Log all root activity with original username who su'd/sudoed to root

The most robust methods seems to be auditd:

Requirement 10: Track and monitor all access to network resources and cardholder data

Auditd basically intercepts all system calls and checks them against your set of rules. So in your /etc/audit/audit.rules file you would have something like the following:

# This file contains the auditctl rules that are loaded
# whenever the audit daemon is started via the initscripts.
# The rules are simply the parameters that would be passed
# to auditctl.

# First rule - delete all
-D

# Increase the buffers to survive stress events.
# Make this bigger for busy systems
-b 320

# Feel free to add below this line. See auditctl man page
-a always,exit -F euid=0 -F perm=wxa -k ROOT_ACTION

The last rule being the only non-default rule.

The main drawback with this approach (and the reason I found this question while looking for alternatives) is that the raw log files are pretty cryptic and are only helpful after running the querying program on the raw log file: ausearch

An example query for that rule would be:

ausearch -ts today -k ROOT_ACTION -f audit_me | aureport -i -f

A common sense solution would probably be to create a cron that will query your raw auditd logs and then ship them off to your logging solution.


On Red Hat distros you typically use the /var/log/secure log to identify who's been logging in or making use of sudo on a Fedora/CentOS/RHEL system.

Examples

sudo example
$ sudo -Es

log result:

Sep 1 19:32:51 greeneggs sudo: saml : TTY=pts/2 ; PWD=/home/saml ; USER=root ; COMMAND=/bin/bash

su example
$ su -

log result:

Sep 1 19:34:49 greeneggs su: pam_unix(su-l:session): session opened for user root by saml(uid=1000)

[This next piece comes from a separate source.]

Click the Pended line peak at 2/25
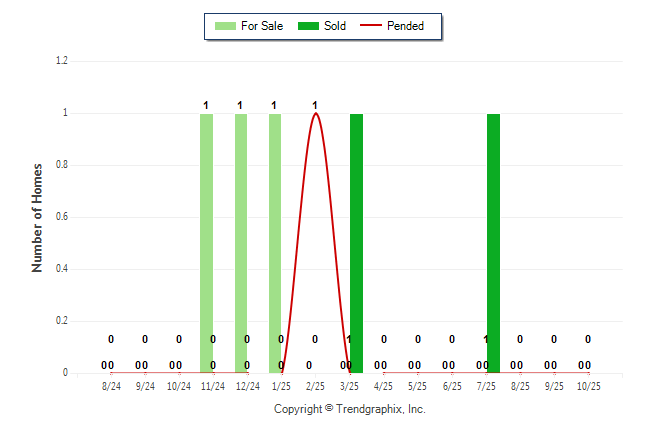Screen dimensions: 646x434 pyautogui.click(x=316, y=113)
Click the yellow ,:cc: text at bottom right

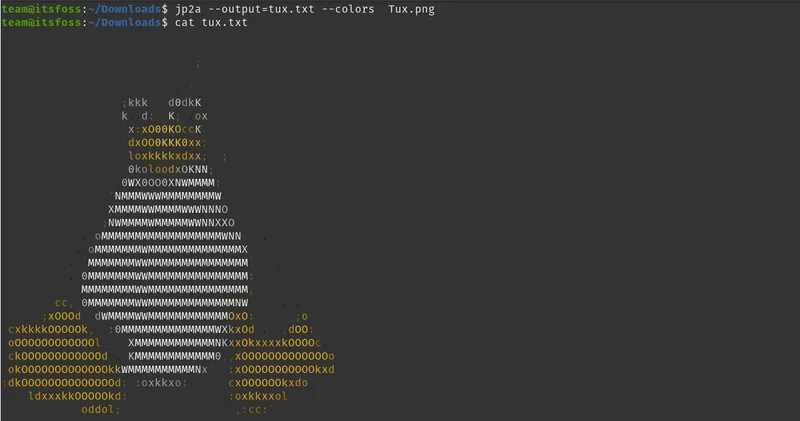point(252,410)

If you have cooperating users, you can setup rootsh to log everything the root user types to syslog.

http://linux.die.net/man/1/rootsh

rootsh rpms are available in EPEL.

The version of sudo on RHEL6 is also capable of logging stdout to a file for every sudo session. Look into the sudo_plugins man page.

Neither of these approaches is completely bulletproof.